About this task: Print the records below exactly, leaving out nothing.

Stored data:

- - - -

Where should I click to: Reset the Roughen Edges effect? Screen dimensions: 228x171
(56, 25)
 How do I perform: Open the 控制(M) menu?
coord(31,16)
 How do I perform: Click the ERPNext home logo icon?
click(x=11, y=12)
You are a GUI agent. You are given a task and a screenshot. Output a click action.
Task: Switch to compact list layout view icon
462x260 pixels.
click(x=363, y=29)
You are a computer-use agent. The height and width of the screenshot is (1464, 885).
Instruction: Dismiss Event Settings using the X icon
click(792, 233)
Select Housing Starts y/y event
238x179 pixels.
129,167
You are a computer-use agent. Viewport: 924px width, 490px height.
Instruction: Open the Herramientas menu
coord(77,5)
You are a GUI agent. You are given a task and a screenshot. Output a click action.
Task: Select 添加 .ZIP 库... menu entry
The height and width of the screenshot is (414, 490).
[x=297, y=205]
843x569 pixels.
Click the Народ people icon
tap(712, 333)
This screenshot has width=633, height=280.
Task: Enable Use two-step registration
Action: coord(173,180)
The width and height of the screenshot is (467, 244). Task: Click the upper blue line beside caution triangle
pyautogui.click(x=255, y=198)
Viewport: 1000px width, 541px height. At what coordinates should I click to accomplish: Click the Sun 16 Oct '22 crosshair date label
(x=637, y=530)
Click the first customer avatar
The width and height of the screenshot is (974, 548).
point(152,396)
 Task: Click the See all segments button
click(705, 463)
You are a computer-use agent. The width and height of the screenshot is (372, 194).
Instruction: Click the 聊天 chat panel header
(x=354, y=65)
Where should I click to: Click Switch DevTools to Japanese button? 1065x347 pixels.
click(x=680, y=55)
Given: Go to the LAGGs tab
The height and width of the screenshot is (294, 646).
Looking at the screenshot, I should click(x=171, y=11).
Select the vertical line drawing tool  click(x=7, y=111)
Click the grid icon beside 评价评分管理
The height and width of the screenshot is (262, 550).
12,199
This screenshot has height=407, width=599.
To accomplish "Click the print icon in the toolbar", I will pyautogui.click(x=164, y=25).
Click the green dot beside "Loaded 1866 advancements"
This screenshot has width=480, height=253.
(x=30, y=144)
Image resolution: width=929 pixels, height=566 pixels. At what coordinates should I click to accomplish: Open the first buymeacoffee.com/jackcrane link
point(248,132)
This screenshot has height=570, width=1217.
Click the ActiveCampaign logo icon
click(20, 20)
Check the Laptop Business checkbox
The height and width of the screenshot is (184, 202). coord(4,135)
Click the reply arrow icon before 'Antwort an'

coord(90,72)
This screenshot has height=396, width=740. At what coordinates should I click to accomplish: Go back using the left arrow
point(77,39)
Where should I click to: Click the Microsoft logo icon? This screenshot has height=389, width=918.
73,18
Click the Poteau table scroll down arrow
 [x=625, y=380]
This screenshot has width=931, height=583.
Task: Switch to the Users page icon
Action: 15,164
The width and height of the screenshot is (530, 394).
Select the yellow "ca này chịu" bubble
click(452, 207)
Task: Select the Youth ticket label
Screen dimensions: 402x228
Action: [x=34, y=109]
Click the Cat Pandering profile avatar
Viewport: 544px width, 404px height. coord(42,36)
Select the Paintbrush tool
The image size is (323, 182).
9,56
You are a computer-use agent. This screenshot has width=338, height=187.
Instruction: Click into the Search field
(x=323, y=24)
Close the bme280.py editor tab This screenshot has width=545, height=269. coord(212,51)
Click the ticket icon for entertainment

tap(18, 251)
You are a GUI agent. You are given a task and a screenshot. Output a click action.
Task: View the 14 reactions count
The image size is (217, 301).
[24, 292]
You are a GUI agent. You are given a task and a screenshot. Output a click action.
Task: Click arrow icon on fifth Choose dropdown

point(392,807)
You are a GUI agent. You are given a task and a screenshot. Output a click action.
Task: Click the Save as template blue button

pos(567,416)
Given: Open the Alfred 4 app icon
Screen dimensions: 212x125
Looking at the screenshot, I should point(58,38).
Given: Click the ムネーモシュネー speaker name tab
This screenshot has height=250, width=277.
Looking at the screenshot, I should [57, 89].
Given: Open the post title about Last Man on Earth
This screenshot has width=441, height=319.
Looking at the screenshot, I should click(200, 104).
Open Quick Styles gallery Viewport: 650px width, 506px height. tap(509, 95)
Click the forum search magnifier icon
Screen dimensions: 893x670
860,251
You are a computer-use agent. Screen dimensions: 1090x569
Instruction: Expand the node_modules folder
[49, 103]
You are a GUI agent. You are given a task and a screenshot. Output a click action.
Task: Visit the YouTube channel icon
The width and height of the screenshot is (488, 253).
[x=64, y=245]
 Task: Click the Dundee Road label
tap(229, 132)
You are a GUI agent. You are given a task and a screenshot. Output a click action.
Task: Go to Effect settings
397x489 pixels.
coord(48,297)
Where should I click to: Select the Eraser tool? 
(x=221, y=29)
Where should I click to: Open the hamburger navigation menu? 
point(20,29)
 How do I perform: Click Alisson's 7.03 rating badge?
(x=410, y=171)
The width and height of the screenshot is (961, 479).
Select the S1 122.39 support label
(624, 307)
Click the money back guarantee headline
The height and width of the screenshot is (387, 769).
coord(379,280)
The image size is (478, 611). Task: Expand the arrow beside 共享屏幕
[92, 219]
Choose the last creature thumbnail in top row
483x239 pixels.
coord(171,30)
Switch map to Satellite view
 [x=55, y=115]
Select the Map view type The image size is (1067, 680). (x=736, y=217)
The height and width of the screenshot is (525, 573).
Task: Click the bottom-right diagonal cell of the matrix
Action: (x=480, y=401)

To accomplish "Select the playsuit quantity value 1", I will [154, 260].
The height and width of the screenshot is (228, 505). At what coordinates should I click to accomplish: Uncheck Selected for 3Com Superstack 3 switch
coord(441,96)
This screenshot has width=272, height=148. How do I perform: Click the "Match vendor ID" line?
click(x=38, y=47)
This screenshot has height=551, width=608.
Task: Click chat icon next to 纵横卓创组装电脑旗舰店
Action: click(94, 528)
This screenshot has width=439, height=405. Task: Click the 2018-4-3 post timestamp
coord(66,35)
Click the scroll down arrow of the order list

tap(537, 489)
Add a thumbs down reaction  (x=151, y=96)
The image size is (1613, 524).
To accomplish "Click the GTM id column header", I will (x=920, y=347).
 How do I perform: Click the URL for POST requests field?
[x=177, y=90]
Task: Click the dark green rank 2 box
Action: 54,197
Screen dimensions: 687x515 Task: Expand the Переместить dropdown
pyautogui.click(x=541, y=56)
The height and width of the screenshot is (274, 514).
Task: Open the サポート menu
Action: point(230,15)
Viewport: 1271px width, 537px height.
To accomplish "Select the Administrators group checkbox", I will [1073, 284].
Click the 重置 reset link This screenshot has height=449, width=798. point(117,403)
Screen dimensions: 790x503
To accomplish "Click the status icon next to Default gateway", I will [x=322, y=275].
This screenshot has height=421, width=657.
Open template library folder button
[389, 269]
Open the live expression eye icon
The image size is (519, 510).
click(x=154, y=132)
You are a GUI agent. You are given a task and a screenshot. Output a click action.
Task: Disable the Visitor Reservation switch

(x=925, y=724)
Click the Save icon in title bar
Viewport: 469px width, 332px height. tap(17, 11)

- - - -

Solution below:
Where should I click to: Reset the Roughen Edges effect? Screen dimensions: 228x171
(56, 25)
 How do I perform: Open the 控制(M) menu?
coord(31,16)
 How do I perform: Click the ERPNext home logo icon?
click(x=11, y=12)
You are a GUI agent. You are given a task and a screenshot. Output a click action.
Task: Switch to compact list layout view icon
462x260 pixels.
click(x=363, y=29)
You are a computer-use agent. The height and width of the screenshot is (1464, 885).
Instruction: Dismiss Event Settings using the X icon
click(792, 233)
Select Housing Starts y/y event
238x179 pixels.
129,167
You are a computer-use agent. Viewport: 924px width, 490px height.
Instruction: Open the Herramientas menu
coord(77,5)
You are a GUI agent. You are given a task and a screenshot. Output a click action.
Task: Select 添加 .ZIP 库... menu entry
The height and width of the screenshot is (414, 490).
[x=297, y=205]
843x569 pixels.
Click the Народ people icon
tap(712, 333)
This screenshot has width=633, height=280.
Task: Enable Use two-step registration
Action: coord(173,180)
The width and height of the screenshot is (467, 244). Task: Click the upper blue line beside caution triangle
pyautogui.click(x=255, y=198)
Viewport: 1000px width, 541px height. At what coordinates should I click to accomplish: Click the Sun 16 Oct '22 crosshair date label
(x=637, y=530)
Click the first customer avatar
The width and height of the screenshot is (974, 548).
point(152,396)
 Task: Click the See all segments button
click(705, 463)
You are a computer-use agent. The width and height of the screenshot is (372, 194).
Instruction: Click the 聊天 chat panel header
(x=354, y=65)
Where should I click to: Click Switch DevTools to Japanese button? 1065x347 pixels.
click(x=680, y=55)
Given: Go to the LAGGs tab
The height and width of the screenshot is (294, 646).
Looking at the screenshot, I should click(x=171, y=11).
Select the vertical line drawing tool  click(x=7, y=111)
Click the grid icon beside 评价评分管理
The height and width of the screenshot is (262, 550).
12,199
This screenshot has height=407, width=599.
To accomplish "Click the print icon in the toolbar", I will pyautogui.click(x=164, y=25).
Click the green dot beside "Loaded 1866 advancements"
This screenshot has width=480, height=253.
(x=30, y=144)
Image resolution: width=929 pixels, height=566 pixels. At what coordinates should I click to accomplish: Open the first buymeacoffee.com/jackcrane link
point(248,132)
This screenshot has height=570, width=1217.
Click the ActiveCampaign logo icon
click(20, 20)
Check the Laptop Business checkbox
The height and width of the screenshot is (184, 202). coord(4,135)
Click the reply arrow icon before 'Antwort an'

coord(90,72)
This screenshot has height=396, width=740. At what coordinates should I click to accomplish: Go back using the left arrow
point(77,39)
Where should I click to: Click the Microsoft logo icon? This screenshot has height=389, width=918.
73,18
Click the Poteau table scroll down arrow
 [x=625, y=380]
This screenshot has width=931, height=583.
Task: Switch to the Users page icon
Action: 15,164
The width and height of the screenshot is (530, 394).
Select the yellow "ca này chịu" bubble
click(452, 207)
Task: Select the Youth ticket label
Screen dimensions: 402x228
Action: [x=34, y=109]
Click the Cat Pandering profile avatar
Viewport: 544px width, 404px height. coord(42,36)
Select the Paintbrush tool
The image size is (323, 182).
9,56
You are a computer-use agent. This screenshot has width=338, height=187.
Instruction: Click into the Search field
(x=323, y=24)
Close the bme280.py editor tab This screenshot has width=545, height=269. coord(212,51)
Click the ticket icon for entertainment

tap(18, 251)
You are a GUI agent. You are given a task and a screenshot. Output a click action.
Task: View the 14 reactions count
The image size is (217, 301).
[24, 292]
You are a GUI agent. You are given a task and a screenshot. Output a click action.
Task: Click arrow icon on fifth Choose dropdown

point(392,807)
You are a GUI agent. You are given a task and a screenshot. Output a click action.
Task: Click the Save as template blue button

pos(567,416)
Given: Open the Alfred 4 app icon
Screen dimensions: 212x125
Looking at the screenshot, I should point(58,38).
Given: Click the ムネーモシュネー speaker name tab
This screenshot has height=250, width=277.
Looking at the screenshot, I should [57, 89].
Given: Open the post title about Last Man on Earth
This screenshot has width=441, height=319.
Looking at the screenshot, I should click(200, 104).
Open Quick Styles gallery Viewport: 650px width, 506px height. tap(509, 95)
Click the forum search magnifier icon
Screen dimensions: 893x670
860,251
You are a computer-use agent. Screen dimensions: 1090x569
Instruction: Expand the node_modules folder
[49, 103]
You are a GUI agent. You are given a task and a screenshot. Output a click action.
Task: Visit the YouTube channel icon
The width and height of the screenshot is (488, 253).
[x=64, y=245]
 Task: Click the Dundee Road label
tap(229, 132)
You are a GUI agent. You are given a task and a screenshot. Output a click action.
Task: Go to Effect settings
397x489 pixels.
coord(48,297)
Where should I click to: Select the Eraser tool? 
(x=221, y=29)
Where should I click to: Open the hamburger navigation menu? 
point(20,29)
 How do I perform: Click Alisson's 7.03 rating badge?
(x=410, y=171)
The width and height of the screenshot is (961, 479).
Select the S1 122.39 support label
(624, 307)
Click the money back guarantee headline
The height and width of the screenshot is (387, 769).
coord(379,280)
The image size is (478, 611). Task: Expand the arrow beside 共享屏幕
[92, 219]
Choose the last creature thumbnail in top row
483x239 pixels.
coord(171,30)
Switch map to Satellite view
 [x=55, y=115]
Select the Map view type The image size is (1067, 680). (x=736, y=217)
The height and width of the screenshot is (525, 573).
Task: Click the bottom-right diagonal cell of the matrix
Action: (x=480, y=401)

To accomplish "Select the playsuit quantity value 1", I will [154, 260].
The height and width of the screenshot is (228, 505). At what coordinates should I click to accomplish: Uncheck Selected for 3Com Superstack 3 switch
coord(441,96)
This screenshot has width=272, height=148. How do I perform: Click the "Match vendor ID" line?
click(x=38, y=47)
This screenshot has height=551, width=608.
Task: Click chat icon next to 纵横卓创组装电脑旗舰店
Action: click(94, 528)
This screenshot has width=439, height=405. Task: Click the 2018-4-3 post timestamp
coord(66,35)
Click the scroll down arrow of the order list

tap(537, 489)
Add a thumbs down reaction  (x=151, y=96)
The image size is (1613, 524).
To accomplish "Click the GTM id column header", I will (x=920, y=347).
 How do I perform: Click the URL for POST requests field?
[x=177, y=90]
Task: Click the dark green rank 2 box
Action: 54,197
Screen dimensions: 687x515 Task: Expand the Переместить dropdown
pyautogui.click(x=541, y=56)
The height and width of the screenshot is (274, 514).
Task: Open the サポート menu
Action: point(230,15)
Viewport: 1271px width, 537px height.
To accomplish "Select the Administrators group checkbox", I will [1073, 284].
Click the 重置 reset link This screenshot has height=449, width=798. point(117,403)
Screen dimensions: 790x503
To accomplish "Click the status icon next to Default gateway", I will [x=322, y=275].
This screenshot has height=421, width=657.
Open template library folder button
[389, 269]
Open the live expression eye icon
The image size is (519, 510).
click(x=154, y=132)
You are a GUI agent. You are given a task and a screenshot. Output a click action.
Task: Disable the Visitor Reservation switch

(x=925, y=724)
Click the Save icon in title bar
Viewport: 469px width, 332px height. tap(17, 11)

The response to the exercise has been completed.